In theory, fund managers are paid according to the value they add. However, the broad reality is an entrenched fee framework that rarely serves charities' best interests.

Nevertheless, because the current lower- return, higher-risk environment offers many alternative ways of investing as well as increasing competition, more questions are being asked of fund managers.

One of the tasks of trustees is to determine whether fund managers offer value for money. Investment managers are the highest cost in a fund; it is important to understand how this has come about and how their fee structures should be changing. Ad valorem fees - fees associated with the size of assets under management, which have been the industry standard for many years - have two big drawbacks.

First, they link fees to markets, giving little indication of the value added or performance: when markets go up, assets go up and so do fees.

Second, when markets fall, the pressures on the investment management business are enormous, effectively weakening their proposition, which is in nobody's interest.

This is why I support a move away from ad valorem fees towards a fixed fee plus a variable performance fee. The fixed fee, which is inflation-linked, covers the fixed costs in the business, making it more sustainable regardless of market activity. The performance fee covers variable expenses such as bonuses (rewarding skill) and profit margin.

There has been a definite trend away from ad valorem fees in the past few years, particularly among our larger clients.

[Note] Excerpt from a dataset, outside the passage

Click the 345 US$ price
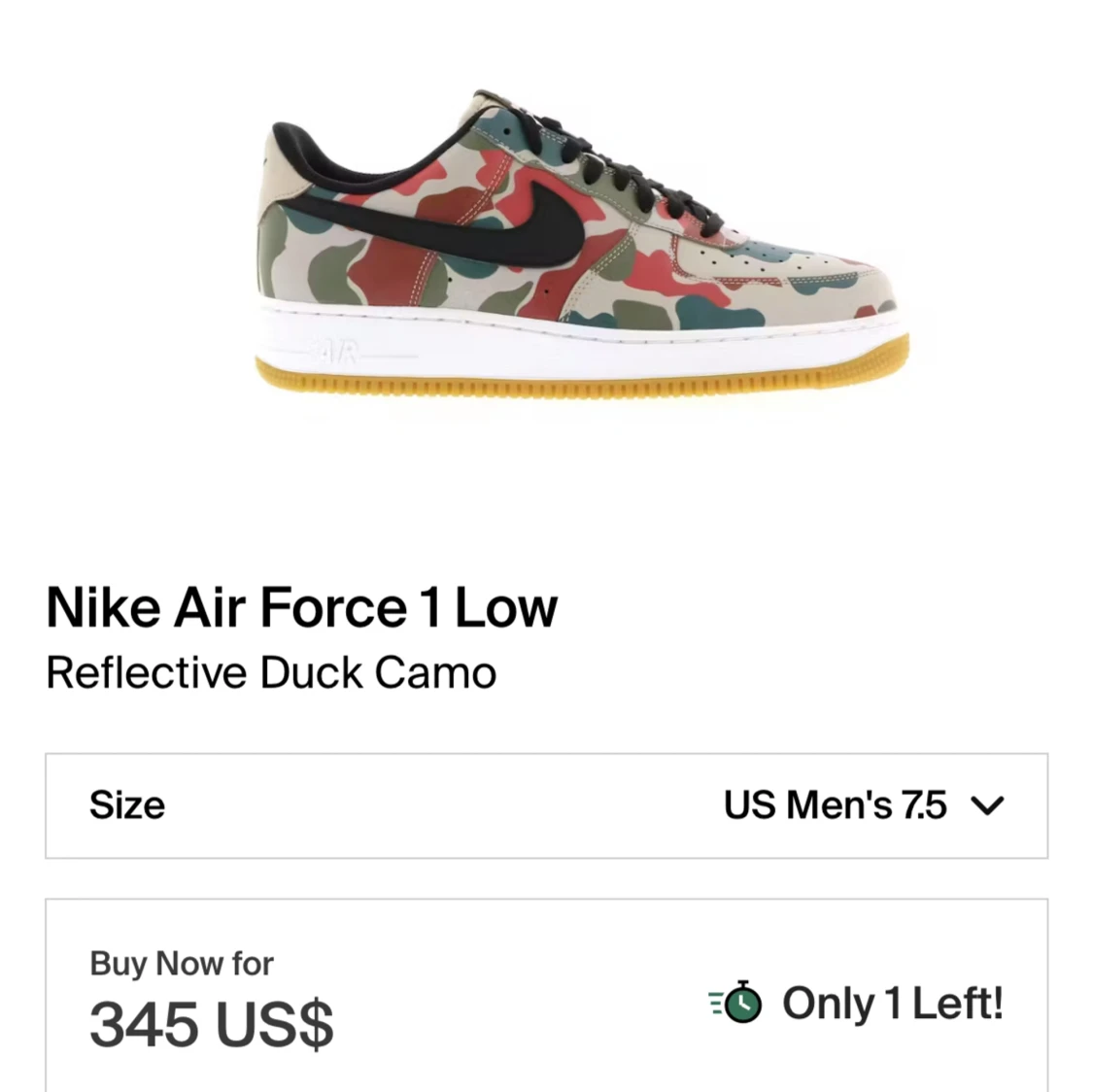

Much has been written recently about the impact of transaction costs on investment returns. In the past, those costs have been regarded as part and parcel of performance. However, some large elements of trading costs have been overlooked and are only now beginning to be properly measured, such as the bid-offer spread, the market impact of the trade and the opportunity cost. The current data is of variable quality. More transparency is required to enable charities and foundations to satisfy themselves that they are getting value for money.

Trustees and their agents need to work harder to understand the motivations, incentives and alignments of interest in the investment industry. Remuneration is a powerful tool, and they must exercise more control over what they spend and where. That will necessitate a rethink of how to act and concerted collective action to bring about change. Fiduciaries need to gain the upper hand if they want good value from the food chain.